» **Work task**:
Print word for word the first line of the records below and every following line through the one containing "Choose the third corner treatment type"; print nothing else.

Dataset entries
*** Begin section ***

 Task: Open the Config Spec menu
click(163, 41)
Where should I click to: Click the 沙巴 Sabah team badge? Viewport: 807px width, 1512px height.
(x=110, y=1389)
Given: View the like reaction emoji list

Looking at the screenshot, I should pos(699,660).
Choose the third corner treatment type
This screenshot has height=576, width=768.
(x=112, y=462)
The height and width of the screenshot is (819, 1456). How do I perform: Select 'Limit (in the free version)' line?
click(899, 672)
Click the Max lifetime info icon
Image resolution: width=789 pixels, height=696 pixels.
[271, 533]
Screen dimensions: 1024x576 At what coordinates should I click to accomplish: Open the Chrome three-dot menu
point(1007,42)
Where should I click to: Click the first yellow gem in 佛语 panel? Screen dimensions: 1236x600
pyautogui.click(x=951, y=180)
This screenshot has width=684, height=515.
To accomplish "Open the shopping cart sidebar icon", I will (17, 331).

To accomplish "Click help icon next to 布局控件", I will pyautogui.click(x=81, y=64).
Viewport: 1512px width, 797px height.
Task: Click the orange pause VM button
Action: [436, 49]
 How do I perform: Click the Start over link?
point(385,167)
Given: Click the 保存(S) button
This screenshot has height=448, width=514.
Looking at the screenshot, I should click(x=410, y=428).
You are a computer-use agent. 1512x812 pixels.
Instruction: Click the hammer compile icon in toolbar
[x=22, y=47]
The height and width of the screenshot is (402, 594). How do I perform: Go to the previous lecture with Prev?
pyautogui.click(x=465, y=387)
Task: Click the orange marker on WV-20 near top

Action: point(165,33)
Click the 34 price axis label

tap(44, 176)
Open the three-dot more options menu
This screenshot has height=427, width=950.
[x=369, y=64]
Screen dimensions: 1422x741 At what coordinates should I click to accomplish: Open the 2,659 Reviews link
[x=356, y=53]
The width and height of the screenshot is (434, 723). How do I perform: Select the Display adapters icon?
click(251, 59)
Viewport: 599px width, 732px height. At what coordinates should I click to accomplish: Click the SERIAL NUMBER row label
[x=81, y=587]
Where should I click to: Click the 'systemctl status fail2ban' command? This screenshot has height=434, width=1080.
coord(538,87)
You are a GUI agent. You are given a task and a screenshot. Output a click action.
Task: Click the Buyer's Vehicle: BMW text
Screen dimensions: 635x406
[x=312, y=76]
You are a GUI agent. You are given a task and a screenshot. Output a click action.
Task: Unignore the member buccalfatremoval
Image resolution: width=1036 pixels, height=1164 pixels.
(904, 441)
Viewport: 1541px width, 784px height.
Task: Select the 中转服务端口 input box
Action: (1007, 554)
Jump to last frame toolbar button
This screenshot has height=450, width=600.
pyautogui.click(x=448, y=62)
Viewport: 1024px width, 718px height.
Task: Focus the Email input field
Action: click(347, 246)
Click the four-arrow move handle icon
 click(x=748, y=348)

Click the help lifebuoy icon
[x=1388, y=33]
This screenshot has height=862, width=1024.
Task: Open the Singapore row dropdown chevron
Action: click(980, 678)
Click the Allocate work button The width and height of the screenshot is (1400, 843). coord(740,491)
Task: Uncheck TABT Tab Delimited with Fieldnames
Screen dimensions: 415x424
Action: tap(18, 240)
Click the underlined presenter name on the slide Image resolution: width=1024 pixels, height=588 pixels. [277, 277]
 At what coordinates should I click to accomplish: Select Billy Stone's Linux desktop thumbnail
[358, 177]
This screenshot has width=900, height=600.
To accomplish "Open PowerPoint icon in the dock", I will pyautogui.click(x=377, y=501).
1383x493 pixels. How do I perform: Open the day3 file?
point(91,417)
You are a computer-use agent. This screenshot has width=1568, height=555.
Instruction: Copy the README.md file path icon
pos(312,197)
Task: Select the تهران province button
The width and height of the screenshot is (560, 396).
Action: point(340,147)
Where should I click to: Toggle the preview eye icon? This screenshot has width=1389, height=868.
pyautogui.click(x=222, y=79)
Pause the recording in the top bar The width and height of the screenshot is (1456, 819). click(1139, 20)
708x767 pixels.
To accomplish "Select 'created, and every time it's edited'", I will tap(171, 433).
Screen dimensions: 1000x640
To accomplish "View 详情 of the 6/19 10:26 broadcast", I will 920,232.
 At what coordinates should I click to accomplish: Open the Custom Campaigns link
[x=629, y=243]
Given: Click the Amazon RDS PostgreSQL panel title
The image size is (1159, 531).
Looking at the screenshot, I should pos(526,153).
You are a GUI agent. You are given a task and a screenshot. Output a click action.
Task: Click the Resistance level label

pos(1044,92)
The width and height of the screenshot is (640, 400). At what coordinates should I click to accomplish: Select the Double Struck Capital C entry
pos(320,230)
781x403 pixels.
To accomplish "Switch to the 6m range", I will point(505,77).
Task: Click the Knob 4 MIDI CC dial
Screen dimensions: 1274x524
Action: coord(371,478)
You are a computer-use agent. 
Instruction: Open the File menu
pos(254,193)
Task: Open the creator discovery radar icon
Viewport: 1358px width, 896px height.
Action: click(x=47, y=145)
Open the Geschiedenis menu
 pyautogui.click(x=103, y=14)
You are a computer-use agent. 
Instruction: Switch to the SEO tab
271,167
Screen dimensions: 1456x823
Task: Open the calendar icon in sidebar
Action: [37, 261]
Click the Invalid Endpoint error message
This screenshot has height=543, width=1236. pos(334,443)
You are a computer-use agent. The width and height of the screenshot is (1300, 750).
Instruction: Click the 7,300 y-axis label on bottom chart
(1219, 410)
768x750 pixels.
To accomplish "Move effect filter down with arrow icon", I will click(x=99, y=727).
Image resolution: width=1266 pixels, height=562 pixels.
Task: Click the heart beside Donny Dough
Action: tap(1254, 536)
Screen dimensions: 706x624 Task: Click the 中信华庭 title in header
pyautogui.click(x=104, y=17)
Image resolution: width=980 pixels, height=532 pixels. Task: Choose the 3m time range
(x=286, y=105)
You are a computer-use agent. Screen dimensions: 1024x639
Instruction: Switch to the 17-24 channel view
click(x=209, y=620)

*** End section ***

» **Task solution**:
 Task: Open the Config Spec menu
click(163, 41)
Where should I click to: Click the 沙巴 Sabah team badge? Viewport: 807px width, 1512px height.
(x=110, y=1389)
Given: View the like reaction emoji list

Looking at the screenshot, I should pos(699,660).
Choose the third corner treatment type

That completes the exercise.